Светлый фон

Если закрыть глаза, можно сосредоточиться, и увидеть его. Раскаленная металлическая болванка, ревущая стальным голосом, бездушная, тяжелая, смертельно-опасная. Каждый раз, слыша ее завывание, я закрываю глаза и пытаюсь угадать траекторию. В этот раз далеко идет, приземлится где-то в тылу… А вот эта опаснее, шлепнется возле штаба… Я чувствую и разрывы, которыми неизбежно заканчивается каждый выстрел. Это еще страшнее, ведь мое до отвращение тонкое чутье передает мне каждый шорох возмущенного воздуха. Я ощущаю длящийся сотую долю мгновения звон сработавшего контактного взрывателя. Чувствую мельчайшую паузу, которая разделяет его и взрыв. И сам взрыв — безумная, сотканная из воздуха, роза с губительными лепестками, полными смертельной энергии… Воздушная волна идет во все стороны, расшвыривая все, чего коснется — мешки с песком, осколки бетона, пустые гильзы, обрывки колючей проволоки, стоптанные подметки, мелкая щебенка… Роза распускается и исчезает в одно мгновенье, но там, где она возникает, остается воронка с осыпающимися краями, еще одна слепая рана на теле земли. Никто кроме нас, люфтмейстеров, не чувствует ран воздуха, когда его плоть рвется в клочья.

Черт, кажется, я слишком много разглагольствую. Вот к чему приводит избыток свободного времени.

22 ноября 2017

Сегодня натерпелись страху. Вылетели тройкой — я, Леманн, Хиппель. Пост акустической разведки сообщил о паре французов, болтающихся неподалеку от передовой. Как и следовало ожидать, на месте ничего не обнаружили. Я принял решение прогуляться вдоль линии фронта на несколько километров, может, удастся догнать наших птичек?.. Пролетая над небольшим леском, почти наполовину выпотрошенным артиллерией, я беспечно переговаривался с Лемманом по воздушному каналу — и тут мы сами чуть не угодили в силки. Из леска хлестнули зенитные пулеметы, удивительно слаженно и кучно. Я словно ощутил в воздухе гудение злого осиного роя и, черт возьми, сравнение было как нельзя более подходящим.

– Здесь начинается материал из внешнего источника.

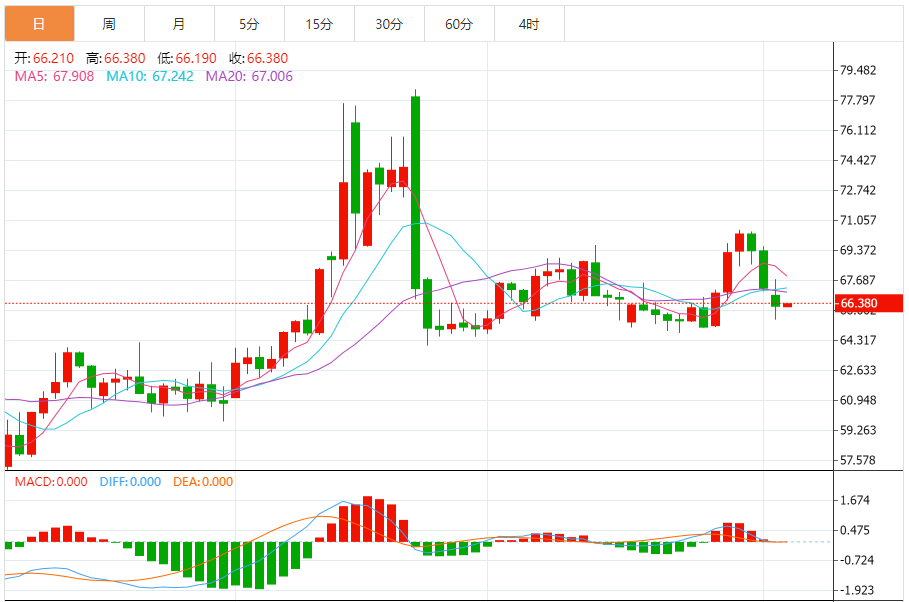Click the 收:66.380 closing price readout

259,58
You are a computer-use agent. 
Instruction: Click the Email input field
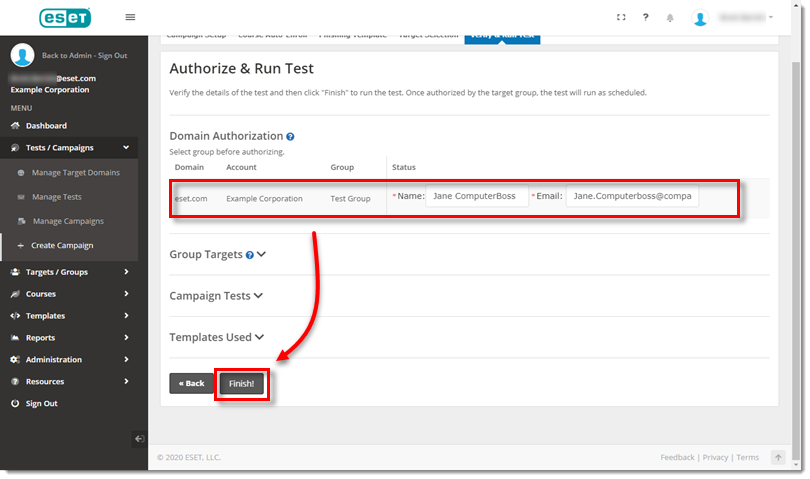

Я резко уменьшил плотность воздуха над своим «Альбатросом» — и рванул вверх. Леманн поступил так же. Хороший трюк, но наспех немудрено переборщить — в глазах потемнело от секундного приступа удушья. Хиппелю повезло меньше, он обделен люфтмейстерским даром, хоть и хороший пилот. Пулеметы вскользь полоснули его по брюху, оторвав часть крыла и одно шасси. По счастью, он сумел оторваться и тоже набрал высоту. Обратно к аэродрому его самолет шел неуверенно, рыская носом. Да и посадка его напоминала скорее едва контролируемое падение.

У самого Хиппеля ни царапины, а вот оберст Тилль, командир эскадрильи, выглядит так, словно сам заработал рану. Что ж, могу его понять — пока будет тянуться ремонт, в эскадрильи остается всего четырнадцать самолетов.